I rented a very nice attached studio once from what seemed like a very nice but a little flaky old lady. Shortly after, I married my husband who is a very good decent man. There was a door that connected our apartment to her house but it had a gazillion locks on it that hadn’t been disturbed in years and a large couch in front of it. Anyway the landlady got it in her head that my husband was trying to get in her apartment. She came over a few times and hinted, then she asked me right out. I told her we had no interest in her house and were not trying to get in there. So the next day when I came home from work, she had been in our apartment and she said she had proof that we had been trying to get in her apartment. She said there were wood shavings behind the couch. I pulled the couch out and it was a few dead moths. We moved shortly after.

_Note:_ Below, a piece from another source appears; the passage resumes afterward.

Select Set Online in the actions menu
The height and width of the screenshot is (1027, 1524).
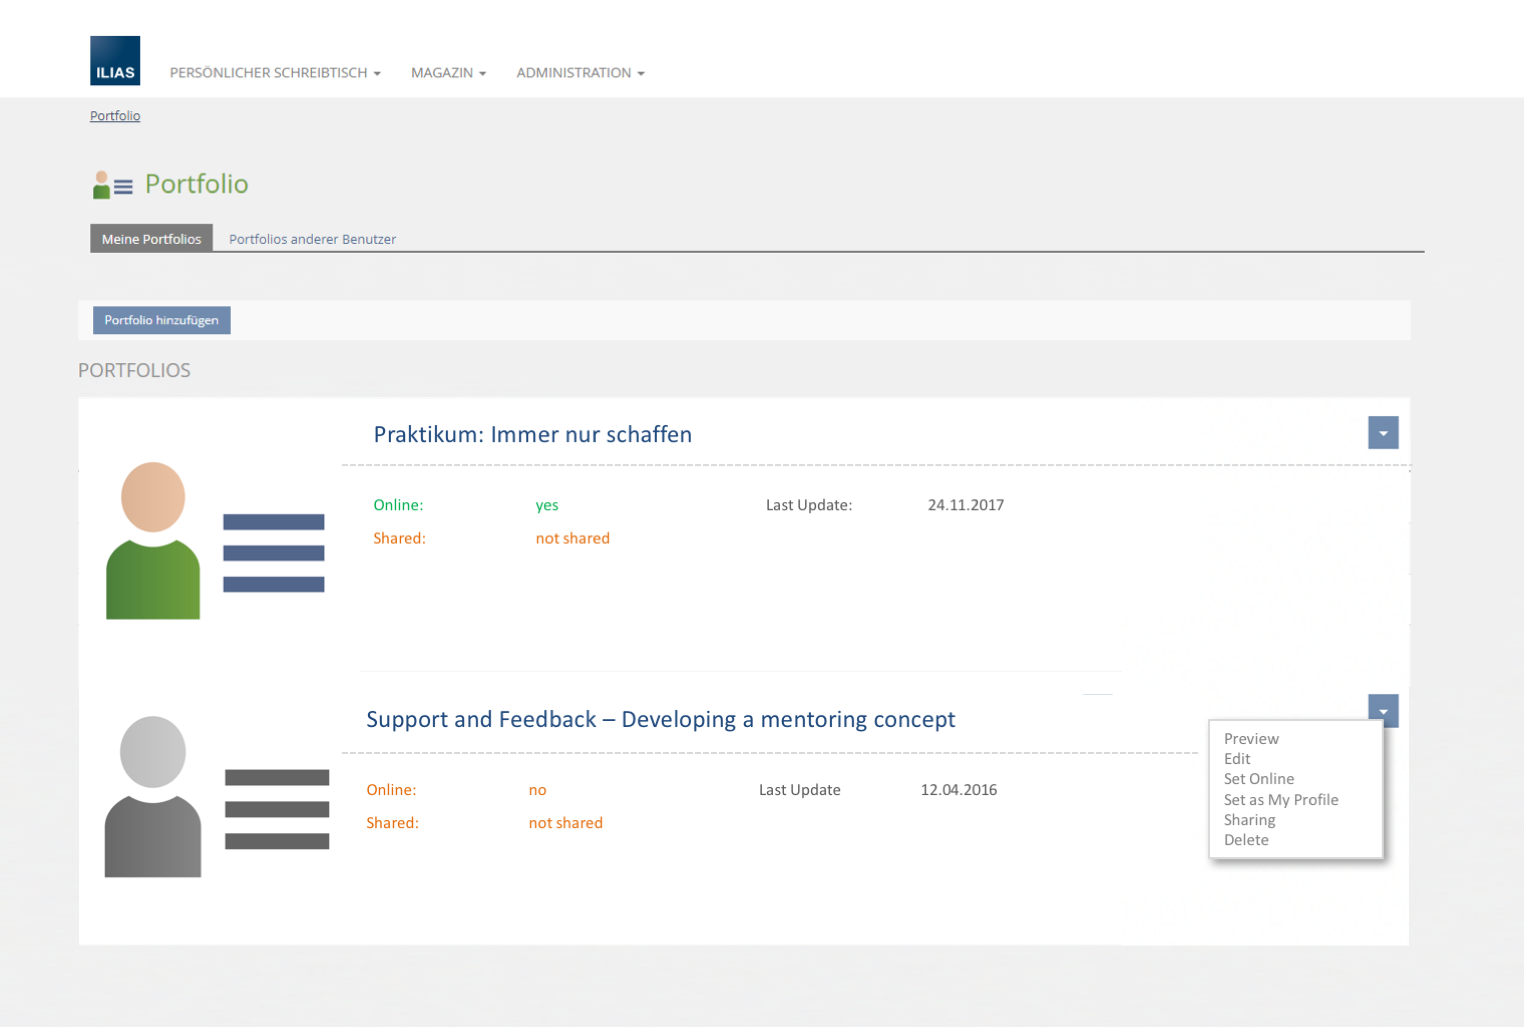click(1258, 779)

It's becoming 'cool' to be a worthless low-life.
Had a crackwhore try (unsuccessfully) to burn my place down after I finally evicted her.
When the cops questioned her, I was the bad guy; she “didn’t know anything” about the fire. No case.
Spent a whole summer fixing the damage, then sold it. Never going there again.
I couldn't even believe it.
The WSJ had an article on this a while back. Previously, the forclosed people were so ashamed, that they would turn over the house in as good a condition as possible. Now it is so common for people to trash a home before being evicted that the banks are offering them cash, if they leave it without trashing it.
What an odd statement to make.
Only odd if you’ve never been one, only to find out the property rights you thought were yours, in fact, weren’t.
Actually you are wrong. The borrower is the only one putting real money on the table with his promise to pay and his payments. The bank only issued a ‘credit’ for the original principal and the Fed Reserve printed the paper to ‘back’ it. There was no corresponding transfer of tangible assets on the bank books for the loan.
A Detroit couple did the same thing. The damage was $1.50.
Anybody leaving their house due to a foreclosure should take a video of the inside just before they leave. Take a shot of that days TV newscast with a note that there's no VCR or DIVO playing an old show. Makes it a lot harder for the bank to blame you if the place is trashed later on.
We are in the market to buy a house. EVERY LAST HOUSE that has foreclosed has been damaged. Not a single one has not been. In most cases the appliances have been remvoed. In many, the entire kitchens have been destroyed. This is common place and should be prosecuted to the fullest extent of the law.